##### Supplied data

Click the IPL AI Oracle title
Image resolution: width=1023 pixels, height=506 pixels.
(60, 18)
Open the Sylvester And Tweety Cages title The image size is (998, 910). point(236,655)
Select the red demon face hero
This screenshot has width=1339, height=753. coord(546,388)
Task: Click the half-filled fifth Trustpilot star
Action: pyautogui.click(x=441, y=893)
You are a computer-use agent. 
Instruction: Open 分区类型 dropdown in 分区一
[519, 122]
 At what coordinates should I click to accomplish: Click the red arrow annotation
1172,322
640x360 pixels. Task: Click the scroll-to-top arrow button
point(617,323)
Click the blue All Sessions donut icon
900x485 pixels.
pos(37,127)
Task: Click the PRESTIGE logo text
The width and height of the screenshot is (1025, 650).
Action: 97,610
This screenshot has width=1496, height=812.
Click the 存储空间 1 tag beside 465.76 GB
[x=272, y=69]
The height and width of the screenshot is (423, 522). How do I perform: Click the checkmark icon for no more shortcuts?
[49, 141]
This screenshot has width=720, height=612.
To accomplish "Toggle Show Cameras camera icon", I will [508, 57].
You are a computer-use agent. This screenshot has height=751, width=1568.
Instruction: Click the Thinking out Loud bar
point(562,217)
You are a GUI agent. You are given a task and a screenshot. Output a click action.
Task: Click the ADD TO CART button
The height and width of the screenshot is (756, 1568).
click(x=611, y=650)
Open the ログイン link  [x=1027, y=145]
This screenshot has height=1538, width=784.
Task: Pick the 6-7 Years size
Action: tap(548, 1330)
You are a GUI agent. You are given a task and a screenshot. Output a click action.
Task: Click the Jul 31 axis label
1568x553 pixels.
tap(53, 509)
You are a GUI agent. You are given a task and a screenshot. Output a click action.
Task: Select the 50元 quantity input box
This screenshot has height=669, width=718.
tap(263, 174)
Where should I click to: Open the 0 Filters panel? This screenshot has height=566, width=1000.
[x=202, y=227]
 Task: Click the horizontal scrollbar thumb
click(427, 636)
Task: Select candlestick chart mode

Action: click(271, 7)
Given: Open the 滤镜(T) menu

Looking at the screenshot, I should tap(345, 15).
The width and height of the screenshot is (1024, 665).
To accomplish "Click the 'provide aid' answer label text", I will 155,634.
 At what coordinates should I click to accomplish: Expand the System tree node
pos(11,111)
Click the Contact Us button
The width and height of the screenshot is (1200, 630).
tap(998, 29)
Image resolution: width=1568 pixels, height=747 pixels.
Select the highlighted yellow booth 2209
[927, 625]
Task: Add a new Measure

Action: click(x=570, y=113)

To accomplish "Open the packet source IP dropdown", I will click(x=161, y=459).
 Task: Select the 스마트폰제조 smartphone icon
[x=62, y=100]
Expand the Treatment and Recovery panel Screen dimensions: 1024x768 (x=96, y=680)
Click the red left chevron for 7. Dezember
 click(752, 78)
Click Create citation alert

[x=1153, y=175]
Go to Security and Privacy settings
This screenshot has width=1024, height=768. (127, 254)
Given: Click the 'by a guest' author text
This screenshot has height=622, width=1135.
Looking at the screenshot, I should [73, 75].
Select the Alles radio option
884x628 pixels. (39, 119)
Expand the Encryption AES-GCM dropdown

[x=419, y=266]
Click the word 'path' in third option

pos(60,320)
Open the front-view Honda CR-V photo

##########

## Problem statement
Look through the records above for the string "will", then copy every line that has it.

## Response to the exercise
To accomplish "Toggle Show Cameras camera icon", I will [508, 57].
To accomplish "Click the 'provide aid' answer label text", I will 155,634.
To accomplish "Open the packet source IP dropdown", I will click(x=161, y=459).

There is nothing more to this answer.